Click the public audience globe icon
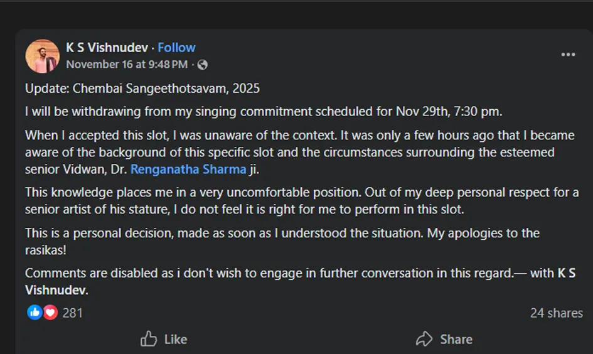202,65
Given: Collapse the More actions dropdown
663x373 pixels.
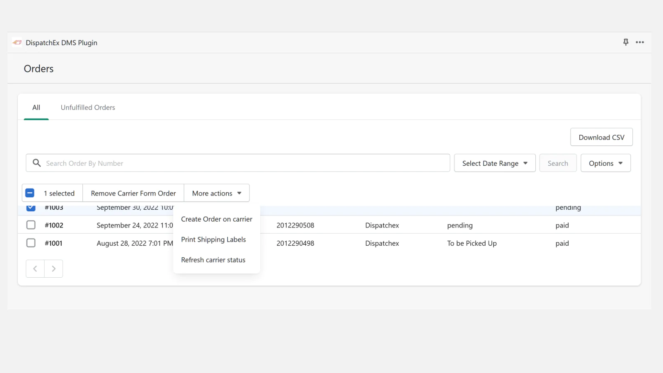Looking at the screenshot, I should click(x=216, y=193).
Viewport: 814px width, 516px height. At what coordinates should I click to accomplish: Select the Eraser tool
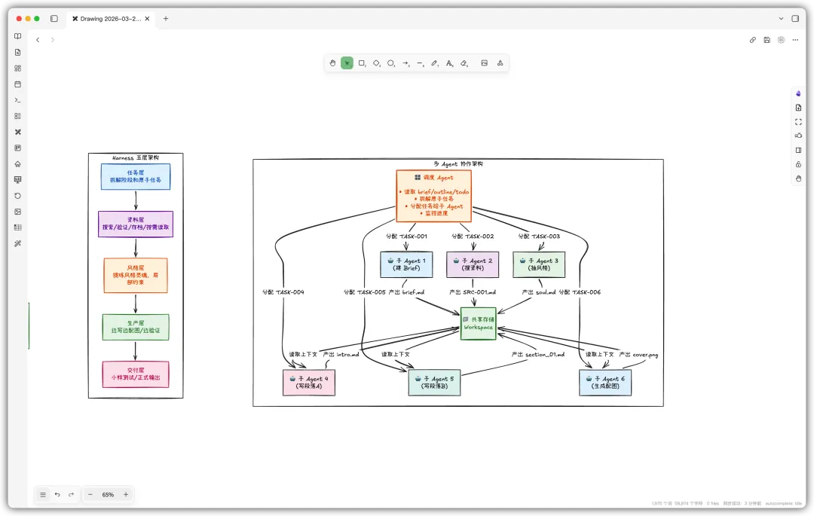pyautogui.click(x=464, y=63)
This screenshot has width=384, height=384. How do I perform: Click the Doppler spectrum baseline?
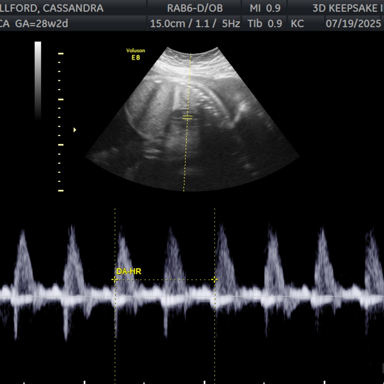[192, 296]
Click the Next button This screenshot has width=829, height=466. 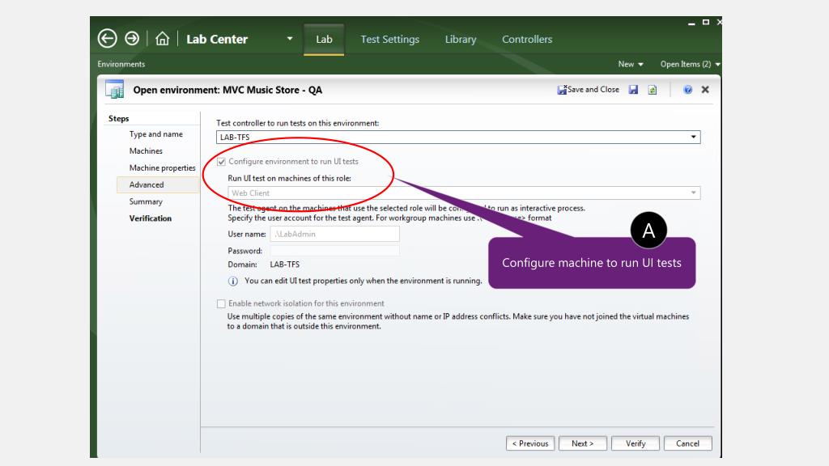[582, 443]
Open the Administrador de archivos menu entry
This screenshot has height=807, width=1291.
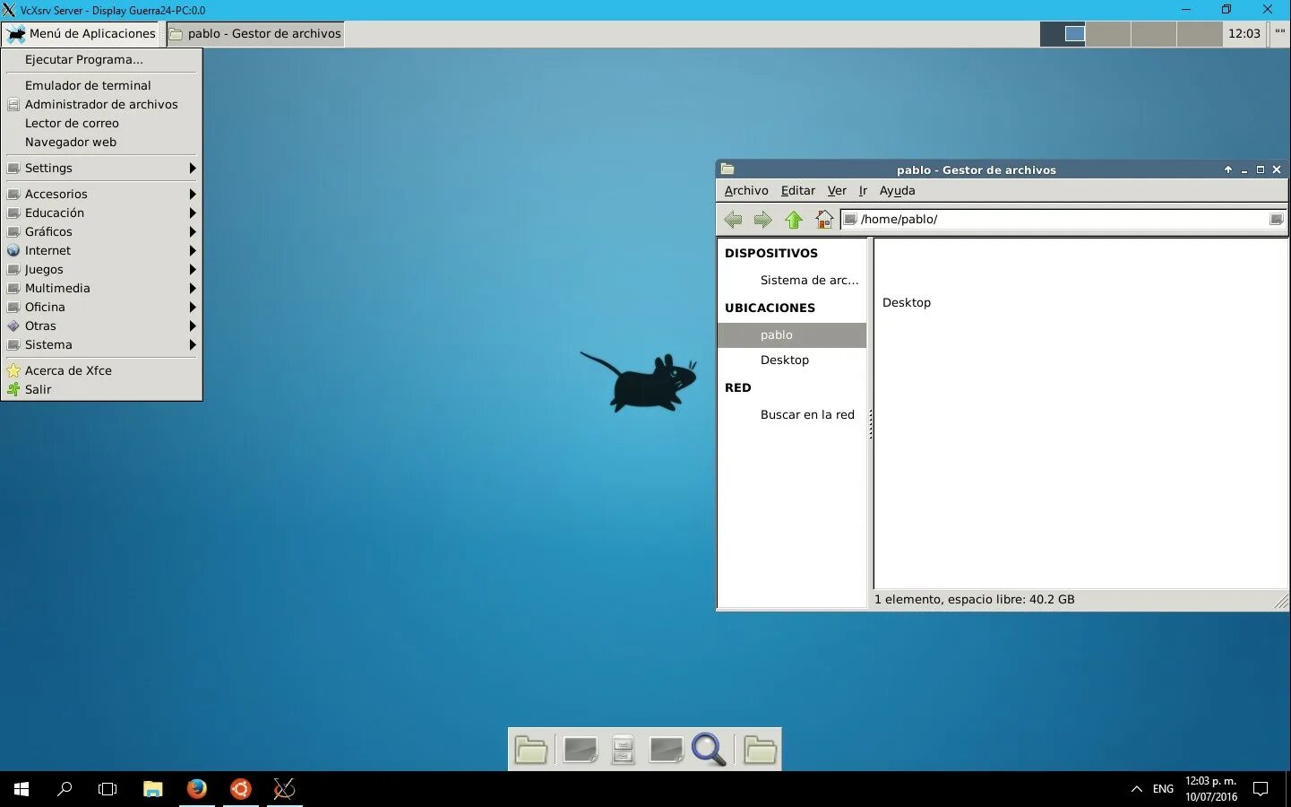[x=101, y=104]
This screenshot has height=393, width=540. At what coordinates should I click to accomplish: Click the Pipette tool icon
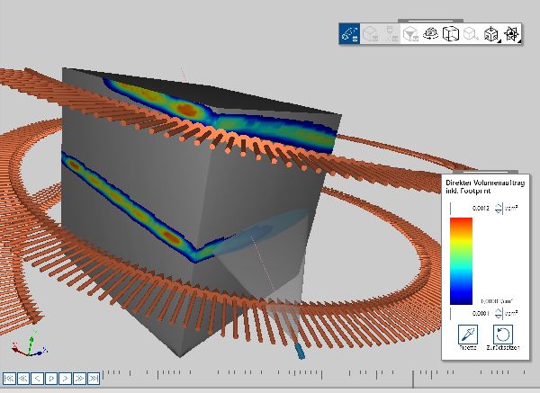point(467,334)
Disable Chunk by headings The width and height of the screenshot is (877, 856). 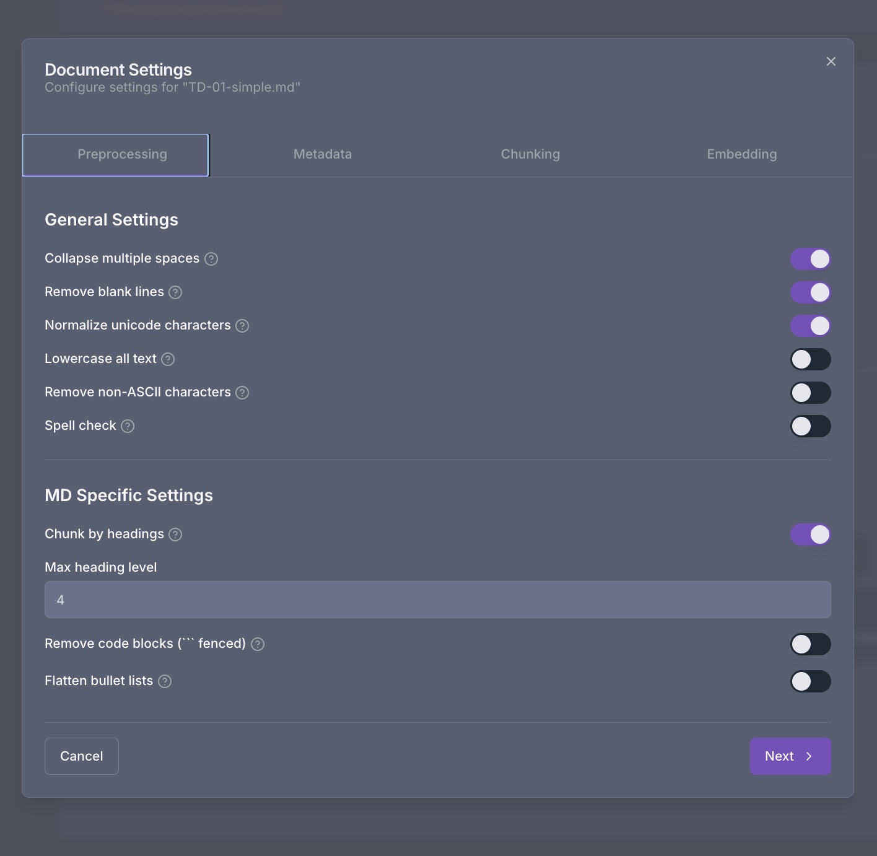(x=810, y=534)
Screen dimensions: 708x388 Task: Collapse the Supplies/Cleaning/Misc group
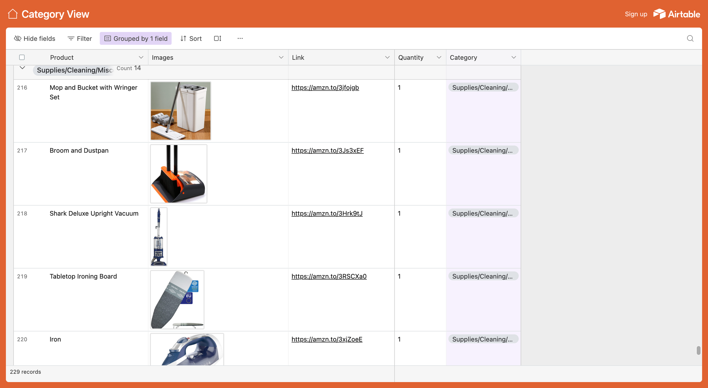point(22,68)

--- Assigned task ---
Starting at the line that holds "Screen dimensions: 708x388", reproduce each line through the last one of the listing, and nothing more; the pictures stay out.

--- Reply ---
Screen dimensions: 708x388 Task: Collapse the Supplies/Cleaning/Misc group
point(22,68)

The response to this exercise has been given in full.